→ WORK ORDER
Transcribe exactly the first line of the listing below and each line that follows it, ending with the line that contains "Task: Click the 'Добавить группу' button", and omit the remainder.

→ DATA EXCERPTS
%%
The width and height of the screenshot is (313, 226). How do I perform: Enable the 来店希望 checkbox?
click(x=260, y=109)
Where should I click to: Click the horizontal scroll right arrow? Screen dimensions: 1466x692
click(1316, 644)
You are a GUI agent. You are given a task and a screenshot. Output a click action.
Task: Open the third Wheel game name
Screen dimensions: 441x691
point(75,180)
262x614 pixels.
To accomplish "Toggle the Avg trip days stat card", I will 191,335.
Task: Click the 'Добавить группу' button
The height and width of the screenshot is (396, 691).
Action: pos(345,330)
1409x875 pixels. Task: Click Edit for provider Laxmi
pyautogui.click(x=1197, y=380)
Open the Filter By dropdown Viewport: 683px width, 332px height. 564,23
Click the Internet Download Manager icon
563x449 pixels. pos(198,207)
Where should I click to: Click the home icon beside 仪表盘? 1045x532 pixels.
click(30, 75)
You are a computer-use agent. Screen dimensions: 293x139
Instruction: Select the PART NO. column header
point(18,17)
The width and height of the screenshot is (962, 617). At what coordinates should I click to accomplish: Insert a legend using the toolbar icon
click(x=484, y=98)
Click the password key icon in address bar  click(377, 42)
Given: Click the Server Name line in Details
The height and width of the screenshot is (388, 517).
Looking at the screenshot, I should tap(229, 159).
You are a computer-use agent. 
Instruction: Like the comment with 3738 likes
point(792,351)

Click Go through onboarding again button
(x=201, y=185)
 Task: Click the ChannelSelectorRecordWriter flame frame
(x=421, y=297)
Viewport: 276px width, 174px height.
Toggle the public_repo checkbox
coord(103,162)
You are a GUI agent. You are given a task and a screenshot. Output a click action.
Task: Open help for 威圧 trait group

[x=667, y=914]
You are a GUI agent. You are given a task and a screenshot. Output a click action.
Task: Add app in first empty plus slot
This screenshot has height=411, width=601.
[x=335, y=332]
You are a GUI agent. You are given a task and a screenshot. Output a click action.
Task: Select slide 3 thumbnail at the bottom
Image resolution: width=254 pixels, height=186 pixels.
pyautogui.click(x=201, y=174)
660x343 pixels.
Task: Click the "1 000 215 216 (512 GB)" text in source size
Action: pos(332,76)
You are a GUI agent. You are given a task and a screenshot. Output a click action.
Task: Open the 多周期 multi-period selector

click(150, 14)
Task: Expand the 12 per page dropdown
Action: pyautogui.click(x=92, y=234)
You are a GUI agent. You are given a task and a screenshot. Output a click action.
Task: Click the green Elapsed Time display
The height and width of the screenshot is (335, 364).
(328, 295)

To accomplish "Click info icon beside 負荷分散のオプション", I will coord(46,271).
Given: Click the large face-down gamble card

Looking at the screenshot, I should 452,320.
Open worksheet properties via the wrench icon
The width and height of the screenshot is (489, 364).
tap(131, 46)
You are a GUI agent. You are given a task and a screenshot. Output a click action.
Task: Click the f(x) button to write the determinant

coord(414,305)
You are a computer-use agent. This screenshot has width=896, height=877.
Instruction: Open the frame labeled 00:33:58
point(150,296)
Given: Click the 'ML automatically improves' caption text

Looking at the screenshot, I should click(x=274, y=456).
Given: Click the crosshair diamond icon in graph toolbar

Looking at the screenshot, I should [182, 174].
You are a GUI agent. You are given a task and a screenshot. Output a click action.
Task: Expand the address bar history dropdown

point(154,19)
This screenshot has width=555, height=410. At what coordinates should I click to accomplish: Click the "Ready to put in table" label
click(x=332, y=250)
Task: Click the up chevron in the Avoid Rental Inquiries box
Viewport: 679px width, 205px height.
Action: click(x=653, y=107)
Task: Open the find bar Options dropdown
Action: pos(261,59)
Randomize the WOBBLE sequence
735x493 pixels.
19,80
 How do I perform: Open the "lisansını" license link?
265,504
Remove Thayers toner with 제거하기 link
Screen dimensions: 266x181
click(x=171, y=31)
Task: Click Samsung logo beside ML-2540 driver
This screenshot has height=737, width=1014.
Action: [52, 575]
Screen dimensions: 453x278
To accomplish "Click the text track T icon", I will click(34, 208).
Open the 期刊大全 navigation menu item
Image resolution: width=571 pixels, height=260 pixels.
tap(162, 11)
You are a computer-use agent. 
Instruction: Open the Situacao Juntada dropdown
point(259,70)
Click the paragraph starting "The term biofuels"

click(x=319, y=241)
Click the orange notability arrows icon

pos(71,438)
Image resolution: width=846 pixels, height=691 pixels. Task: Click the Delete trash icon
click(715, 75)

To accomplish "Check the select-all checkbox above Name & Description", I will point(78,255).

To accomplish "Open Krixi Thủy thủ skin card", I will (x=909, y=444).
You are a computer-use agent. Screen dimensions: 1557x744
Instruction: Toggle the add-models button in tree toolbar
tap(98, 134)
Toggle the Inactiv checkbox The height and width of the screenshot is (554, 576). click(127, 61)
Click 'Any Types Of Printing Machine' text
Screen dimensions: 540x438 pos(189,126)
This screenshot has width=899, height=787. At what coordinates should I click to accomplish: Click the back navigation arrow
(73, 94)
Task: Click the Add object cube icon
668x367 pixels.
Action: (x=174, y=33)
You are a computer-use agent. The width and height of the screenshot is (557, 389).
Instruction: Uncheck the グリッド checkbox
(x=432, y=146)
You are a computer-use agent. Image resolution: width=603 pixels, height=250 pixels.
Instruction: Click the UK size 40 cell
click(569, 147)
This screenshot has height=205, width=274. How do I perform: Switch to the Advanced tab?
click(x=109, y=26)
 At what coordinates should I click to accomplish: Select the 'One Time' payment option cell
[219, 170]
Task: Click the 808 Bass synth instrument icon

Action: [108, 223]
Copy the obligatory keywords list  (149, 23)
%%
→ COMPLETED EXERCISE
The width and height of the screenshot is (313, 226). How do I perform: Enable the 来店希望 checkbox?
click(x=260, y=109)
Where should I click to: Click the horizontal scroll right arrow? Screen dimensions: 1466x692
click(1316, 644)
You are a GUI agent. You are given a task and a screenshot. Output a click action.
Task: Open the third Wheel game name
Screen dimensions: 441x691
point(75,180)
262x614 pixels.
To accomplish "Toggle the Avg trip days stat card", I will 191,335.
Task: Click the 'Добавить группу' button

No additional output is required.